> _Work to be completed_
Reproduce every line of the data below character for character, with no changes.

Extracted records
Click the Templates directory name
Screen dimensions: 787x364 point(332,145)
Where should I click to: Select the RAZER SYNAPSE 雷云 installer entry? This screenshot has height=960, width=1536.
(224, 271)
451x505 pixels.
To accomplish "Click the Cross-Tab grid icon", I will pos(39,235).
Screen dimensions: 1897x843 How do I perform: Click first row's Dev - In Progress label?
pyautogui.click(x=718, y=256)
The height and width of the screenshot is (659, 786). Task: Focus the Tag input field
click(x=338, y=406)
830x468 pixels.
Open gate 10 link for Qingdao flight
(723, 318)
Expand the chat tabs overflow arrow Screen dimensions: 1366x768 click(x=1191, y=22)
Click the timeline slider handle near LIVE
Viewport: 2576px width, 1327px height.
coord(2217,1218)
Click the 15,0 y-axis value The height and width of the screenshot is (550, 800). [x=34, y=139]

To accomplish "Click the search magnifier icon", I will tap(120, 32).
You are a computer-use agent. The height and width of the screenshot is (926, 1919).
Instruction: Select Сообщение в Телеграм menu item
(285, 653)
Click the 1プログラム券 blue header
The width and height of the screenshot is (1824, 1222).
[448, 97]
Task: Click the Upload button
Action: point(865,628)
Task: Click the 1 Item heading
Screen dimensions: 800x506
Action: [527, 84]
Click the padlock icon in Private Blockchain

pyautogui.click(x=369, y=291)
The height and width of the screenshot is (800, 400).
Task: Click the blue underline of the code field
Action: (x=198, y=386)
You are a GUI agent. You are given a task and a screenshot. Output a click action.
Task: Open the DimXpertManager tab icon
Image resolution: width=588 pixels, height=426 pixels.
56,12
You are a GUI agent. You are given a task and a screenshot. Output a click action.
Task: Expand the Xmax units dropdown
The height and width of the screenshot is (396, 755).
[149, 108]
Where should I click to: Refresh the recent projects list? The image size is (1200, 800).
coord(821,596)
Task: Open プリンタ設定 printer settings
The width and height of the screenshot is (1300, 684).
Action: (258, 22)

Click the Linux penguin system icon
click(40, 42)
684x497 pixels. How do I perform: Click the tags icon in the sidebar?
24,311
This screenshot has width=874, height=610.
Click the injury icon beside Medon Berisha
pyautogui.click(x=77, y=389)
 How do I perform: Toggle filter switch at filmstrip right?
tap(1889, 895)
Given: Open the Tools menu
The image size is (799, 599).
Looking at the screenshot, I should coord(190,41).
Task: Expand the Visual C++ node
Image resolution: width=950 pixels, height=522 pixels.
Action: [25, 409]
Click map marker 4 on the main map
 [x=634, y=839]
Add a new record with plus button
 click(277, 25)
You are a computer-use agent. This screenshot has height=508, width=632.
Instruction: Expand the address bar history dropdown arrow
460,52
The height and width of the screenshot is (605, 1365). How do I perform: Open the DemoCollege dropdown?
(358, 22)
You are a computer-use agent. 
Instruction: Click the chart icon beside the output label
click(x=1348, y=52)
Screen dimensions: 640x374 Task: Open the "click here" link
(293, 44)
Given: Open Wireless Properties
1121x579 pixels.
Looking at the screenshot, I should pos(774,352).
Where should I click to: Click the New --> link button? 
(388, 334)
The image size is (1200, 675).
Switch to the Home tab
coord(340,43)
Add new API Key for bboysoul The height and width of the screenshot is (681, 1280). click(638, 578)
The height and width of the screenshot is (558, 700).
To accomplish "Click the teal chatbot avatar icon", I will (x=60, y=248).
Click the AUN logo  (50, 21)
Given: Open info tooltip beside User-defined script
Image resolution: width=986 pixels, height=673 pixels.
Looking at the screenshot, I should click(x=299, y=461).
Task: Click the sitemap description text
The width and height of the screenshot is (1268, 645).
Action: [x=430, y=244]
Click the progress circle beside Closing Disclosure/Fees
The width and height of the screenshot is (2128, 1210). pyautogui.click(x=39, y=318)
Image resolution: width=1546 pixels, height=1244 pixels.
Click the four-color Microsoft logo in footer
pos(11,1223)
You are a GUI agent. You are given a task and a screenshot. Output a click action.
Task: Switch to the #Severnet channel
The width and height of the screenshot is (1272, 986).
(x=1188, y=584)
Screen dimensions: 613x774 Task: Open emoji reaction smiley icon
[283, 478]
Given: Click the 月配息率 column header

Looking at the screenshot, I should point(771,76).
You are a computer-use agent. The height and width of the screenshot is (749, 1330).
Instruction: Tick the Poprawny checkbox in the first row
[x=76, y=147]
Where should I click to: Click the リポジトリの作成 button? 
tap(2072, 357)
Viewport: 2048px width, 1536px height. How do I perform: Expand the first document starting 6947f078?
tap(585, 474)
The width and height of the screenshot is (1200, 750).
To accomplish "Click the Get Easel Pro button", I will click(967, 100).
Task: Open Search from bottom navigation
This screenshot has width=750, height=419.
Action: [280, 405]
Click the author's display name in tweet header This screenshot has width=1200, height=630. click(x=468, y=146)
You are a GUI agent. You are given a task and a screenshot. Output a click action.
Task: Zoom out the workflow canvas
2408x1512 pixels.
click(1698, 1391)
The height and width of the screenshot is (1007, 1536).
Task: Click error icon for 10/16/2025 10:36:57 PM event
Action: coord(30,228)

> _Written solution_
Click the Templates directory name
Screen dimensions: 787x364 point(332,145)
Where should I click to: Select the RAZER SYNAPSE 雷云 installer entry? This screenshot has height=960, width=1536.
(224, 271)
451x505 pixels.
To accomplish "Click the Cross-Tab grid icon", I will pos(39,235).
Screen dimensions: 1897x843 How do I perform: Click first row's Dev - In Progress label?
pyautogui.click(x=718, y=256)
The height and width of the screenshot is (659, 786). Task: Focus the Tag input field
click(x=338, y=406)
830x468 pixels.
Open gate 10 link for Qingdao flight
(723, 318)
Expand the chat tabs overflow arrow Screen dimensions: 1366x768 click(x=1191, y=22)
Click the timeline slider handle near LIVE
Viewport: 2576px width, 1327px height.
coord(2217,1218)
Click the 15,0 y-axis value The height and width of the screenshot is (550, 800). [x=34, y=139]

To accomplish "Click the search magnifier icon", I will tap(120, 32).
You are a computer-use agent. The height and width of the screenshot is (926, 1919).
Instruction: Select Сообщение в Телеграм menu item
(285, 653)
Click the 1プログラム券 blue header
The width and height of the screenshot is (1824, 1222).
[448, 97]
Task: Click the Upload button
Action: point(865,628)
Task: Click the 1 Item heading
Screen dimensions: 800x506
Action: [527, 84]
Click the padlock icon in Private Blockchain

pyautogui.click(x=369, y=291)
The height and width of the screenshot is (800, 400).
Task: Click the blue underline of the code field
Action: (x=198, y=386)
You are a GUI agent. You are given a task and a screenshot. Output a click action.
Task: Open the DimXpertManager tab icon
Image resolution: width=588 pixels, height=426 pixels.
56,12
You are a GUI agent. You are given a task and a screenshot. Output a click action.
Task: Expand the Xmax units dropdown
The height and width of the screenshot is (396, 755).
[149, 108]
Where should I click to: Refresh the recent projects list? The image size is (1200, 800).
coord(821,596)
Task: Open プリンタ設定 printer settings
The width and height of the screenshot is (1300, 684).
Action: (258, 22)

Click the Linux penguin system icon
click(40, 42)
684x497 pixels. How do I perform: Click the tags icon in the sidebar?
24,311
This screenshot has width=874, height=610.
Click the injury icon beside Medon Berisha
pyautogui.click(x=77, y=389)
 How do I perform: Toggle filter switch at filmstrip right?
tap(1889, 895)
Given: Open the Tools menu
The image size is (799, 599).
Looking at the screenshot, I should coord(190,41).
Task: Expand the Visual C++ node
Image resolution: width=950 pixels, height=522 pixels.
Action: [25, 409]
Click map marker 4 on the main map
 [x=634, y=839]
Add a new record with plus button
 click(277, 25)
You are a computer-use agent. This screenshot has height=508, width=632.
Instruction: Expand the address bar history dropdown arrow
460,52
The height and width of the screenshot is (605, 1365). How do I perform: Open the DemoCollege dropdown?
(358, 22)
You are a computer-use agent. 
Instruction: Click the chart icon beside the output label
click(x=1348, y=52)
Screen dimensions: 640x374 Task: Open the "click here" link
(293, 44)
Given: Open Wireless Properties
1121x579 pixels.
Looking at the screenshot, I should pos(774,352).
Where should I click to: Click the New --> link button? 
(388, 334)
The image size is (1200, 675).
Switch to the Home tab
coord(340,43)
Add new API Key for bboysoul The height and width of the screenshot is (681, 1280). click(638, 578)
The height and width of the screenshot is (558, 700).
To accomplish "Click the teal chatbot avatar icon", I will (x=60, y=248).
Click the AUN logo  (50, 21)
Given: Open info tooltip beside User-defined script
Image resolution: width=986 pixels, height=673 pixels.
Looking at the screenshot, I should click(x=299, y=461).
Task: Click the sitemap description text
The width and height of the screenshot is (1268, 645).
Action: [x=430, y=244]
Click the progress circle beside Closing Disclosure/Fees
The width and height of the screenshot is (2128, 1210). pyautogui.click(x=39, y=318)
Image resolution: width=1546 pixels, height=1244 pixels.
Click the four-color Microsoft logo in footer
pos(11,1223)
You are a GUI agent. You are given a task and a screenshot. Output a click action.
Task: Switch to the #Severnet channel
The width and height of the screenshot is (1272, 986).
(x=1188, y=584)
Screen dimensions: 613x774 Task: Open emoji reaction smiley icon
[283, 478]
Given: Click the 月配息率 column header

Looking at the screenshot, I should point(771,76).
You are a computer-use agent. The height and width of the screenshot is (749, 1330).
Instruction: Tick the Poprawny checkbox in the first row
[x=76, y=147]
Where should I click to: Click the リポジトリの作成 button? 
tap(2072, 357)
Viewport: 2048px width, 1536px height. How do I perform: Expand the first document starting 6947f078?
tap(585, 474)
The width and height of the screenshot is (1200, 750).
To accomplish "Click the Get Easel Pro button", I will click(967, 100).
Task: Open Search from bottom navigation
This screenshot has width=750, height=419.
Action: [280, 405]
Click the author's display name in tweet header This screenshot has width=1200, height=630. click(x=468, y=146)
You are a GUI agent. You are given a task and a screenshot. Output a click action.
Task: Zoom out the workflow canvas
2408x1512 pixels.
click(1698, 1391)
The height and width of the screenshot is (1007, 1536).
Task: Click error icon for 10/16/2025 10:36:57 PM event
Action: coord(30,228)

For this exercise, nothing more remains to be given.